So this is what I don't get: if our oldest Americans are so clueless about computers and digital technology and claim they can't learn to use any of it because it's new and strange and confusing, AND these are the Americans who beat Hitler's master race, then... wait for it... what the hell are the old people like in Germany?

Do German librarians work with even stupider people than we do? How did America beat the German Army or the Nazis? You know, the cool looking Germans who held their cigarettes upside down and wore monocles and polished their black leather boots until Colonel Hogan could read the latest secret codes in the reflection. One would think it's because we were better or smarter. Hell, we broke the Nazi code. Or maybe that was all just something that Hedy Lamarr did.

So this Greatest Generation can't figure out email, but they deciphered the Enigma machine. Where does that leave the German former soldiers, the defeated? Does this make them completey incompetent? Or something else entirely?

Based on what I learned from movies, I know Hitler was fascinated by the occult.
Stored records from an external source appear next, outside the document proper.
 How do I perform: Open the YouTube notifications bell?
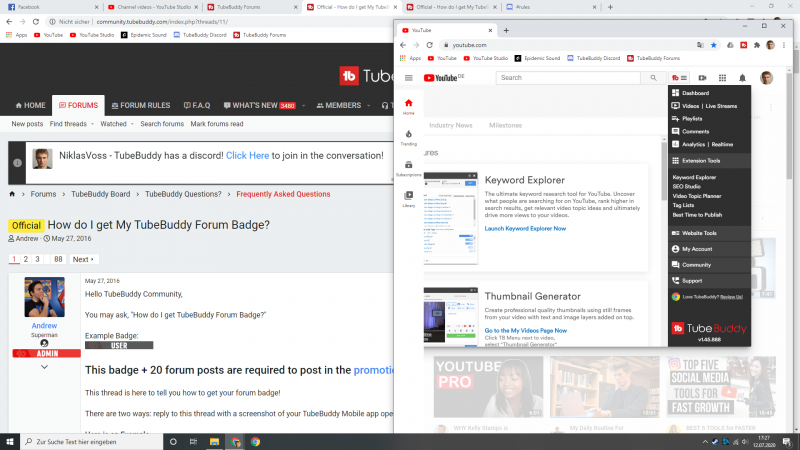click(742, 77)
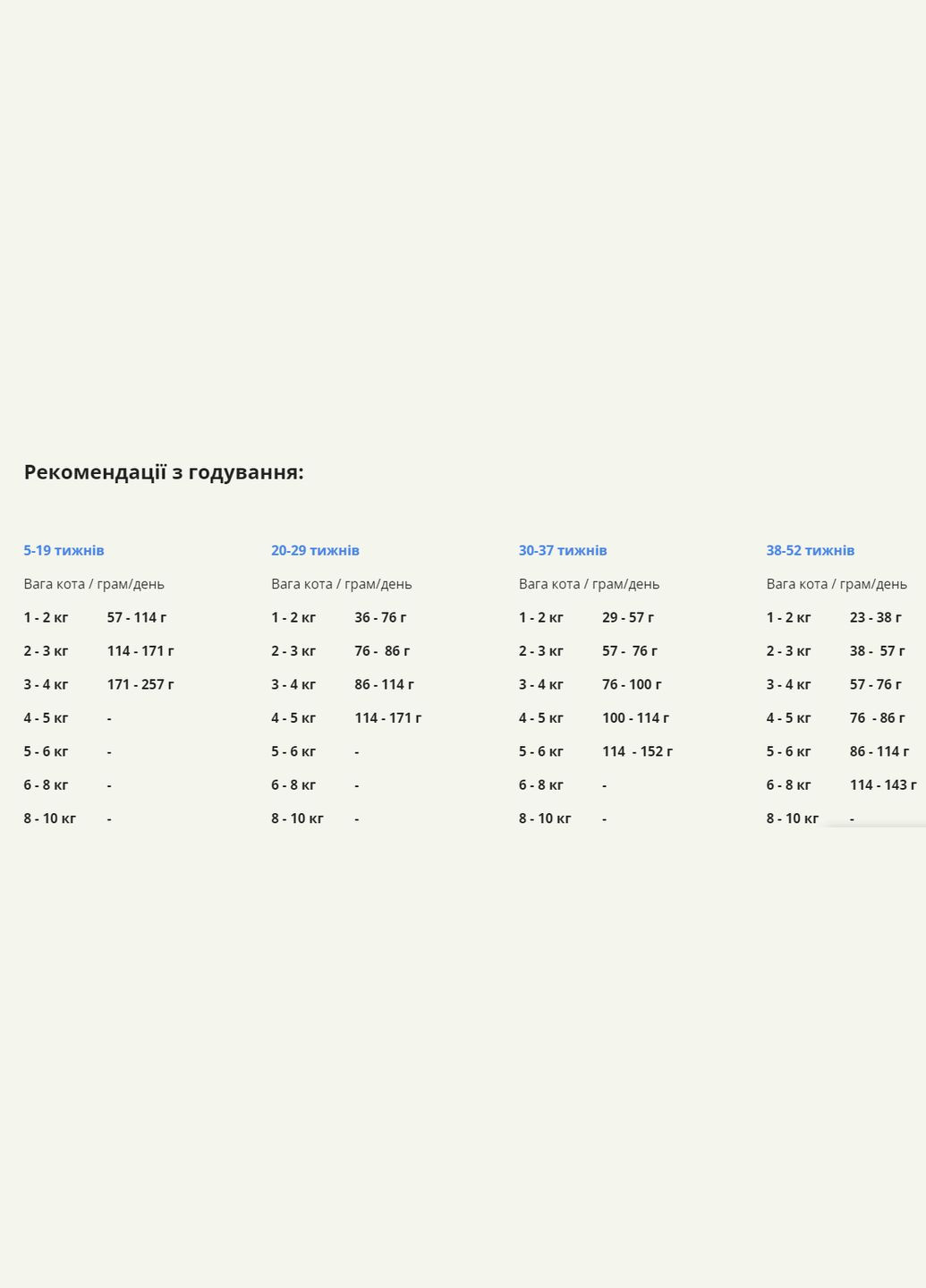926x1288 pixels.
Task: Select the "20-29 тижнів" age heading
Action: tap(315, 550)
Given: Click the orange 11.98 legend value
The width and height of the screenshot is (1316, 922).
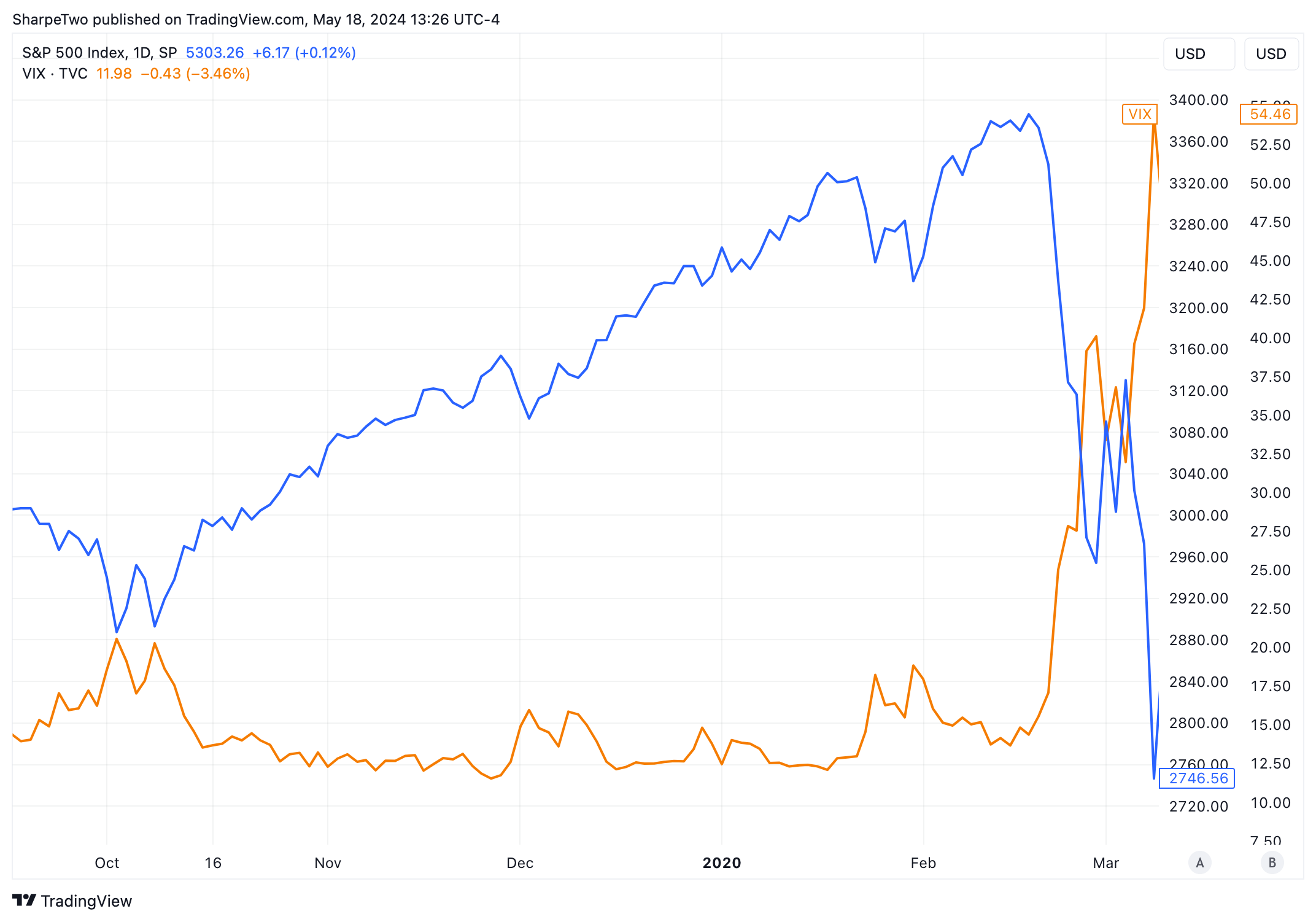Looking at the screenshot, I should pos(114,74).
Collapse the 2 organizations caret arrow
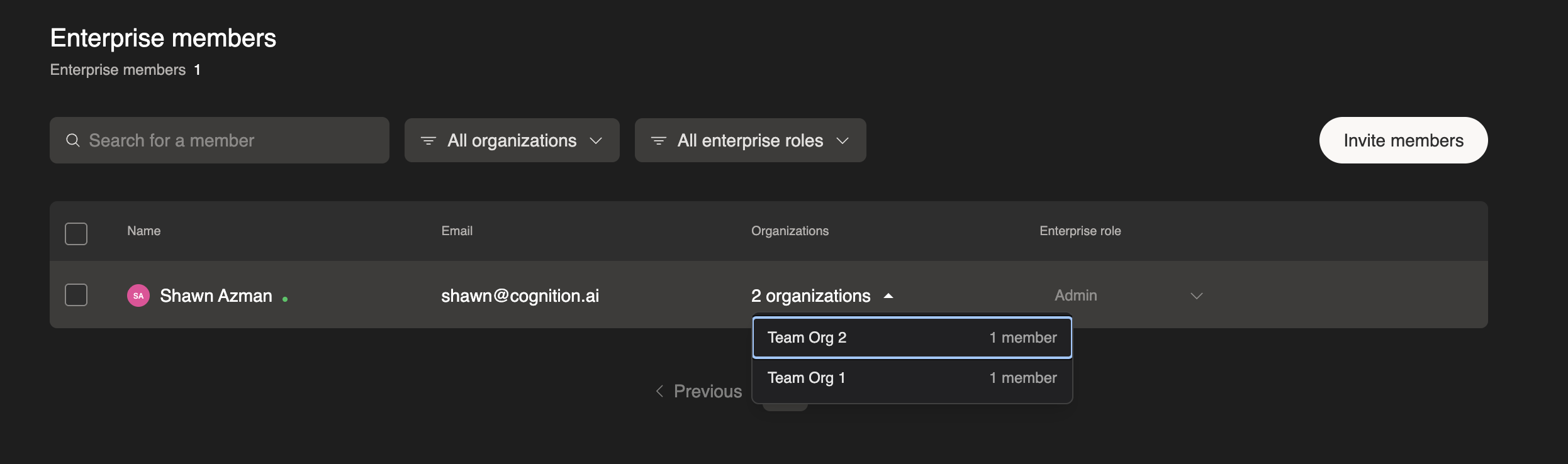 pos(888,296)
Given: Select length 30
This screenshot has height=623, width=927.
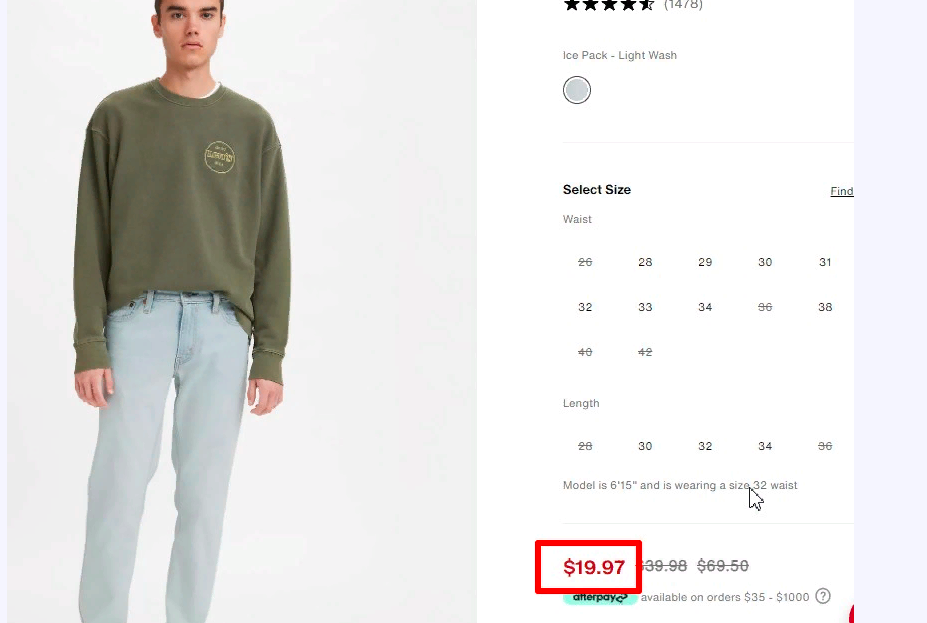Looking at the screenshot, I should click(x=645, y=446).
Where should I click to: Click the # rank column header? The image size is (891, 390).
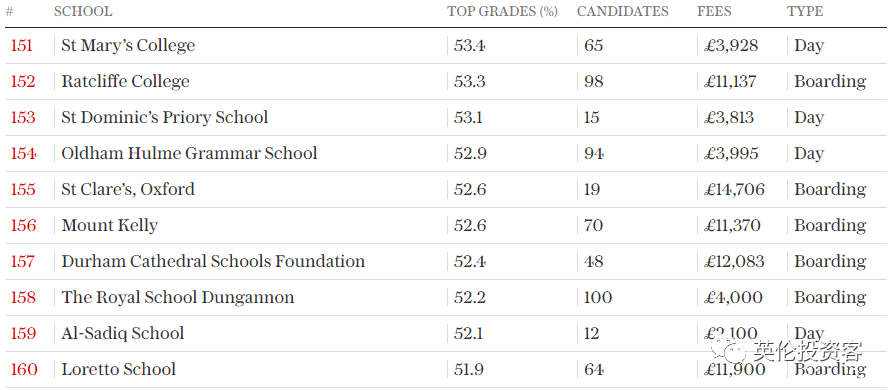coord(9,11)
Maybe German librarians face completely different problems from their aged veterans.

I can almost hear someone telling this to their confused patron and former Nazi: 
"Sie können keine anhängen foto mit the Spear of Destiny." Or, You cannot attach a photo with the Spear of Destiny.

Or worse yet, but would probably only happen once, "Ich kann nicht helfen, I can't help you to email the Ark of the Covenant because I will need to cover my eyes when you open it."